Die Befürworter ignorieren die Bahnprobleme mit dem Argument Gewinn von Flächen für Gewerbe, Büros und Wohnungen. Diese Flächen stehen jedoch weitgehend schon jetzt zur Verfügung: Die Gleisanlagen lassen sich überbauen, so wie in Berlin, Basel, London, Paris oder New-York, der Abstellbahnhof und das Instandhaltungswerk könnten ohne Weiteres verlagert werden – für einige 100 Millionen Euro – schon jetzt!
Dabei steht in Frage, ob „Stuttgart 21“ je fertiggestellt werden kann: Die Anlagen können erst in Betrieb genommen werden, wenn alle Teile fertiggestellt und genehmigt sind, wenn der letzte Meter der mehr als 61.000 Tunnelmeter unter der Stadt befahren werden kann. Maßgebliche Experten halten das für unmöglich: Stuttgarts weltweit renommiertester Bauingenieur, Professor Frei Otto, hat sich aus dem Projekt verabschiedet, weil er es für unverantwortlich hält! Die DB AG hat schon in den Vorarbeiten massive Inkompetenzen gezeigt: Teile des Bahnhofdachs drohten einzustürzen, Gleise wurden so verlegt, dass Züge mehrfach entgleisten: Da fragen sich zu Recht besorgte Bürger, wie sollen die komplexen Tiefbauten im Grundwasser, unter Gebäuden, unter dem Neckar und unter Fertigungsstraßen von Daimler-Benz je gemeistert werden? Für den unter Überdruck zu bauenden Düker für den Nesenbach erhielt die DB AG kein vergabefähiges Angebot — der Bau musste neu geplant werden: Zeitverzug über 2 Jahre!
Alle Entscheider könnten, ja müssten, aus vielfachen Quellen wissen, „…dass Stuttgart 21 in einem Desaster enden wird“ (DIE ZEIT am 28. 2. 2013). Die Katastrophe ist absehbar: Abgebrochene Baustellen, Wassereinbrüche stoppen die Bauarbeiten, unbrauchbare Tunnel unterminieren die Stadt und erfordern Instandhaltung ohne Nutzen. Dazu kommen die Risiken, das Projekt im Rahmen der gesetzlichen Bestimmungen überhaupt zu realisieren: Wichtige Projektbereiche sind noch immer nicht genehmigt, der Brand- und Katastrophenschutz „sei nicht funktions- und genehmigungsfähig“ (so die von der DB beauftragte Gruner AG in Basel).

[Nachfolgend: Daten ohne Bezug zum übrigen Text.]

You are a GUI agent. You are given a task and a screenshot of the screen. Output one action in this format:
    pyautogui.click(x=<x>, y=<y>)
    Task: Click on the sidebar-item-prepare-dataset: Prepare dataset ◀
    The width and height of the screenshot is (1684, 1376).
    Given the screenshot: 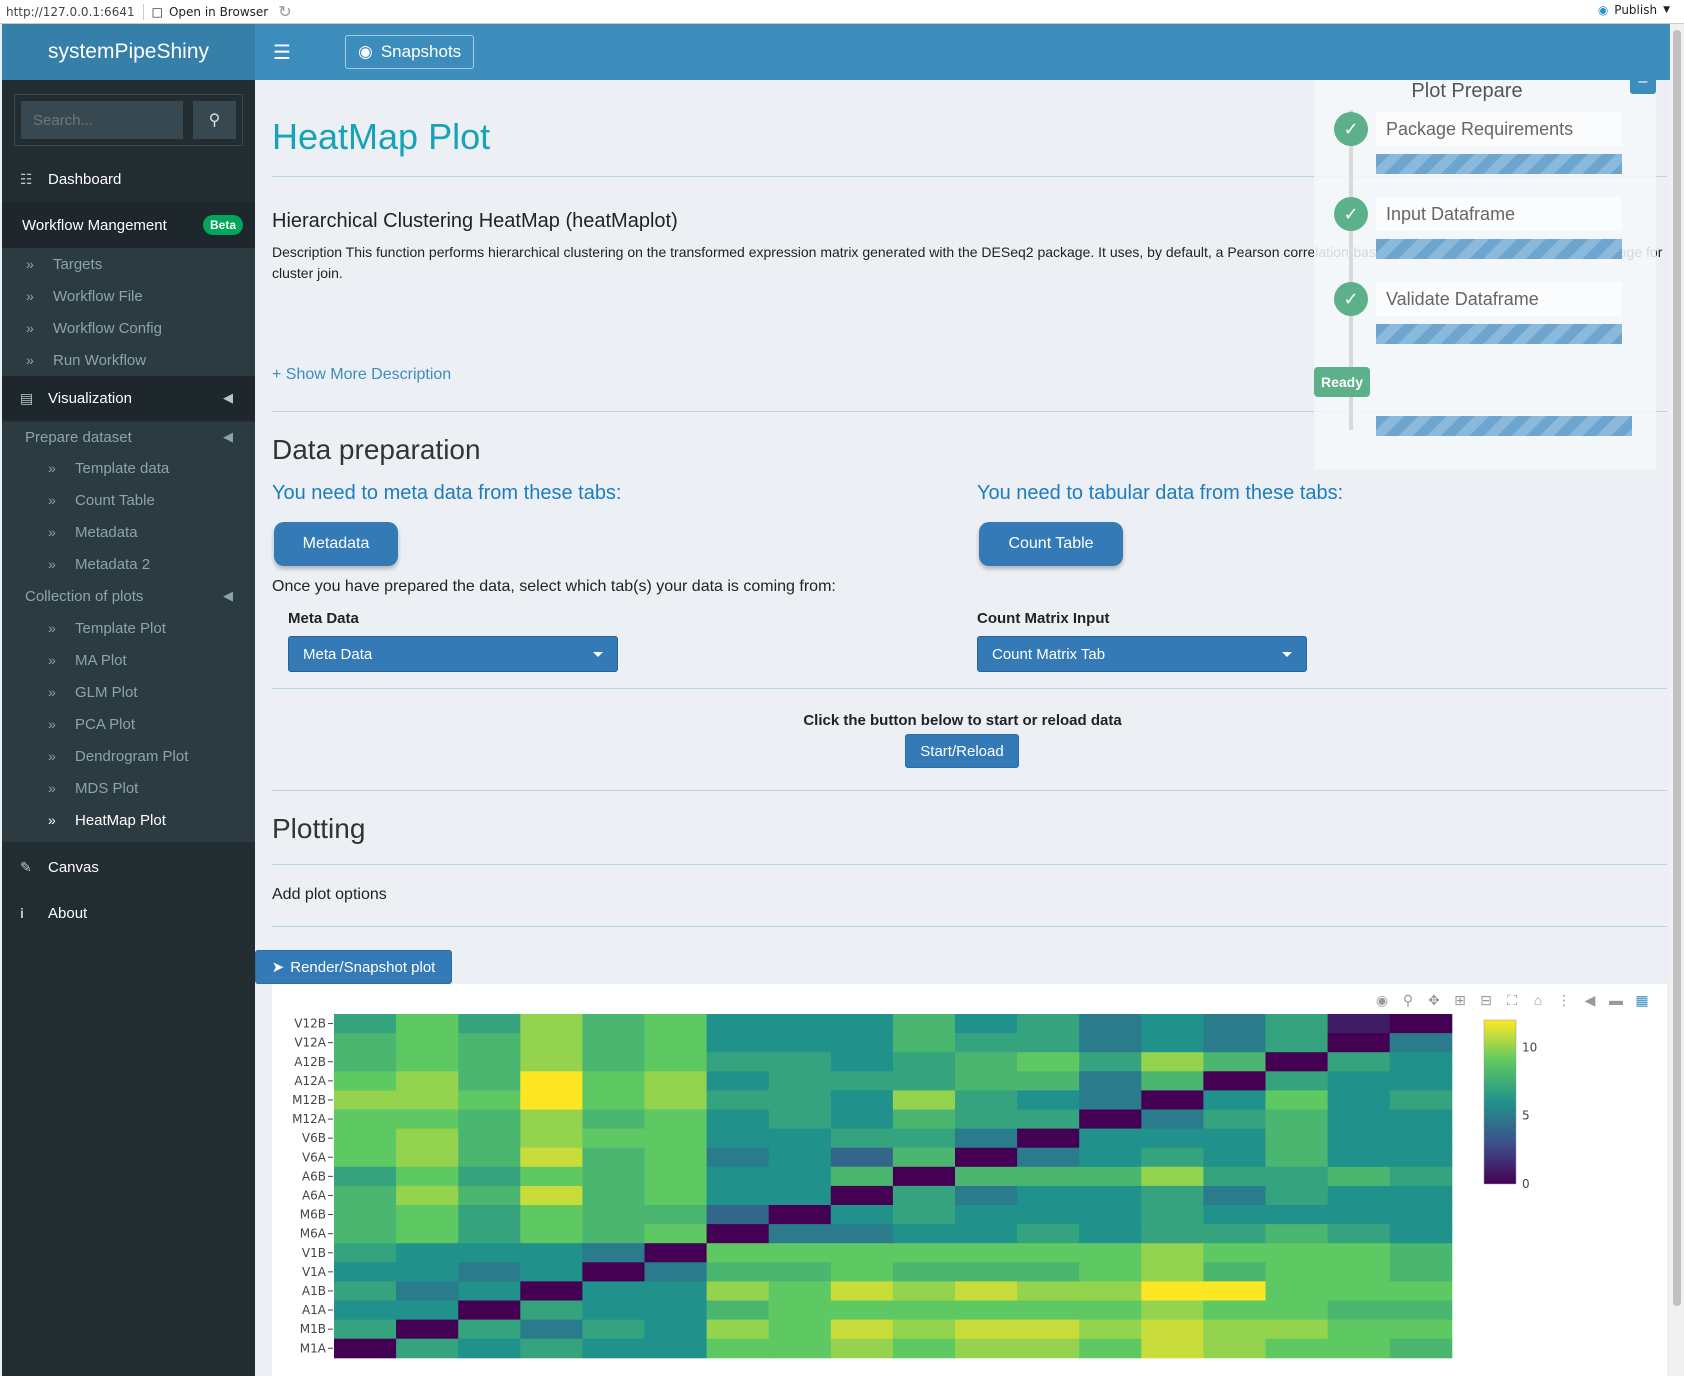 What is the action you would take?
    pyautogui.click(x=128, y=437)
    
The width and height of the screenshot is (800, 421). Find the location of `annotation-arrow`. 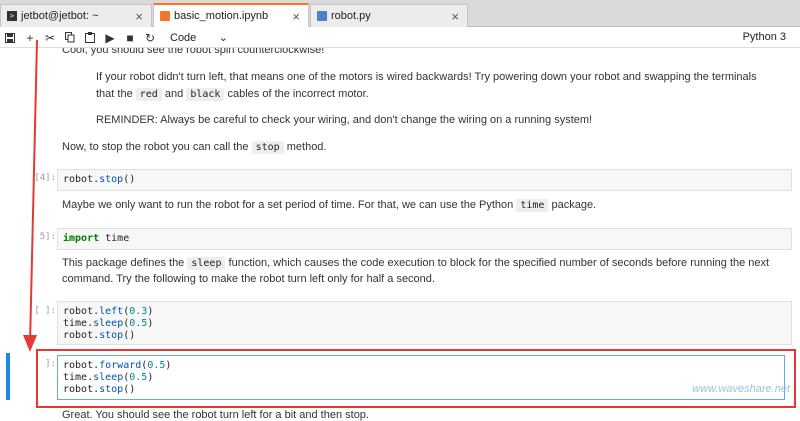

annotation-arrow is located at coordinates (30, 196).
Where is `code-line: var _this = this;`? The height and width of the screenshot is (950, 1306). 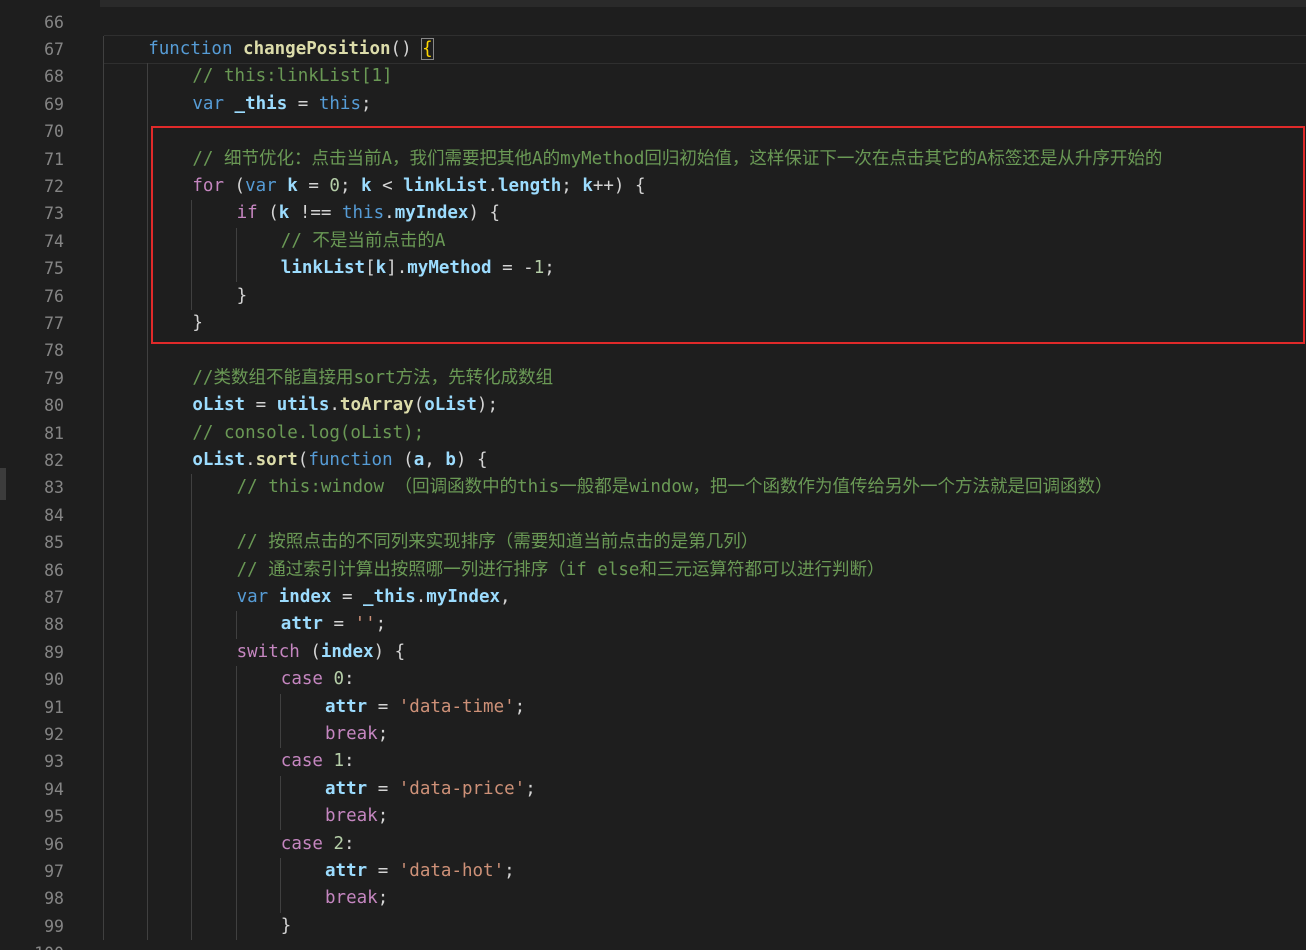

Als absolute Absurdität sehen Bahnexperten, dass schlussendlich der Kopfbahnhof weiter betrieben werden muss, dass sich damit das Milliarden-Projekt als überflüssig, ja ausschließlich schädlich erweist. Das Allgemeine Eisenbahnnetz bestimmt, dass Bahnanlagen, die die DB nicht mehr betreiben will, anderen Bahnunternehmen angeboten werden müssen: Die DB AG behauptet, dies gelte für Stuttgart nicht, der wissenschaftliche Dienst des Bundestags widerspricht dem. Eine eigens gegründete „Stuttgarter Netz AG“ klagt deswegen und will Teile der vorhandenen Bahnanlagen übernehmen: Der steuerzahlende Bürger fragt fassungslos: Wie können Politiker und Bahnvorstände sieben Milliarden ausgeben, ohne dass der Erfolg dieser gigantischen Ausgabe vorab geklärt ist?